3.       6 – 12 tahun (masa sekolah)

Anak – anak mengenal tuhannya pertama kali melalui bahasa dan kata – kata dari orang orang yang ada di sekitarnya, hal ini juga yang mempengaruhi karakteristik anak dalam memahami konsep ketuhanan, tuhan dalam pikiran akan anak dianggapnya sebagai sesuatu yang asing sehingga konsep ketuhanan pada mulanya akan di terima secara acuh atau tidak peduli, adanya keraguan terhadap tuhan dan segala hal yang berkaitan dengan tuhan. seorang anak akan menyerapnya secara perlahan.

Seorang anak akan perlahan mengenal tuhan seiring dengan ke intenan orang orang yang berada dekat dengan anak itu dalam memperkenalkan tuhan dan dasar dasar agama.

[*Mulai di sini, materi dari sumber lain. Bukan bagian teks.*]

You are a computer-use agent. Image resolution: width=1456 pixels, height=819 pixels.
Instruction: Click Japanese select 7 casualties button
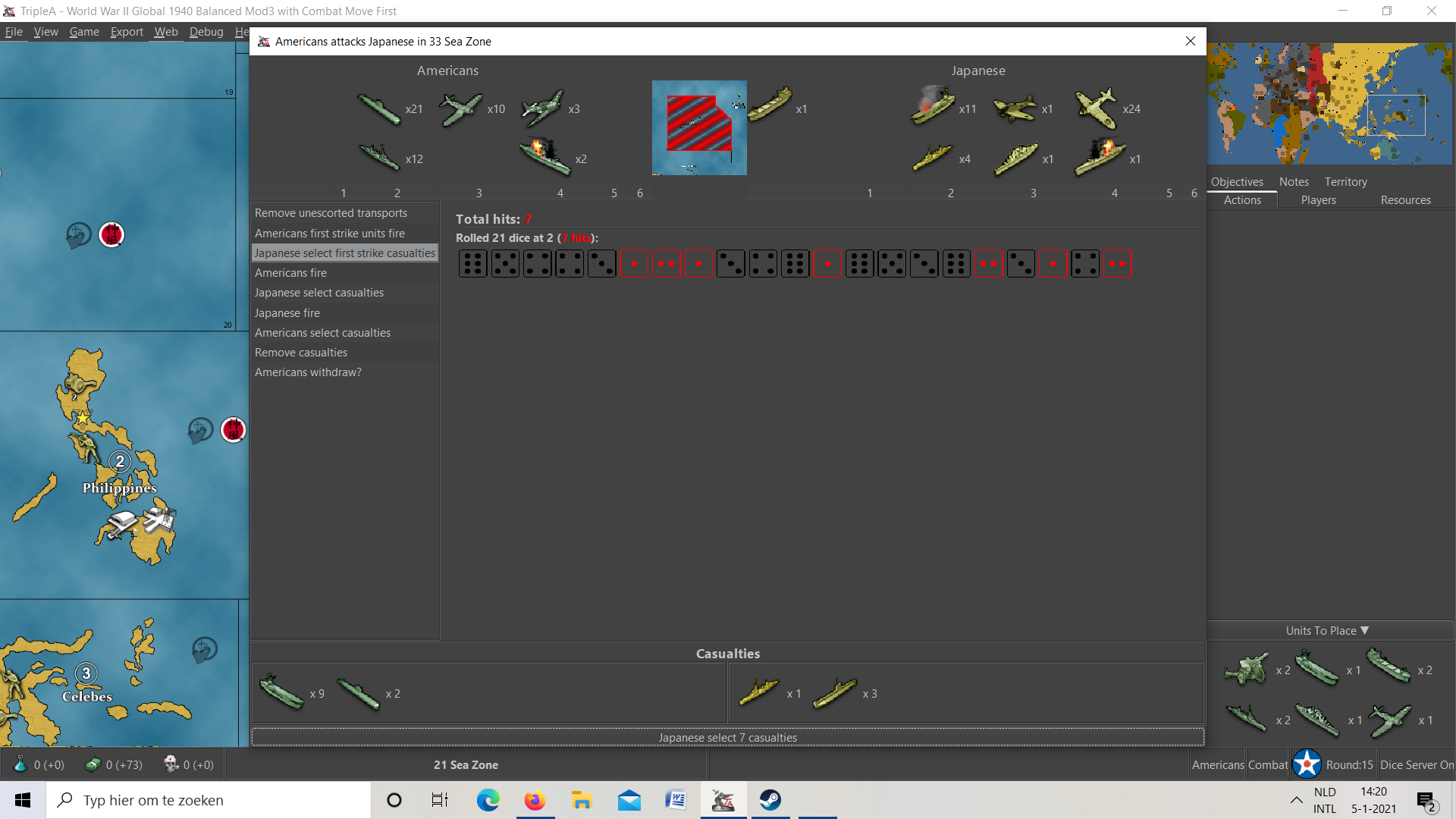coord(727,737)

Seorang anak pada awal masa kanak kanak merasa acuh dan tidak peduli terhadap konsep ketuhanan di karenakan mereka belum memiliki pengalaman langsung dalam kehidupannya, baik itu pengalaman yang menyenangkan maupun yang menyakitkan atau menyusahkan. Namun seiring berjalannya waktu mereka akan banyak belajar dari pengalamannya sendiri maupun dengan cara menyaksikan orang orang di sekitarnya dalam berkehidupan dengan konsep ketuhanan, dalam teori behavior yang meyakini jika karakter dan pemahaman seseorang akan di pengaruhi oleh lingkungannya, hal ini juga berlaku bagi anak anak dalam suatu lingkungan masyarakat, kita bisa melihat jika orang orang dalam lingkungan itu sangat religius, maka besar kemungkinan anak anak pada masa awal akan mengikuti apa yang mereka lihat dan rasakan. Perlahan namun pasti perasaan mereka terhadap tuhan akan semakin meluas dan di penuhi emosi yang kuat, itulah dimana perhatian mereka terhadap tuhan mulai tumbuh.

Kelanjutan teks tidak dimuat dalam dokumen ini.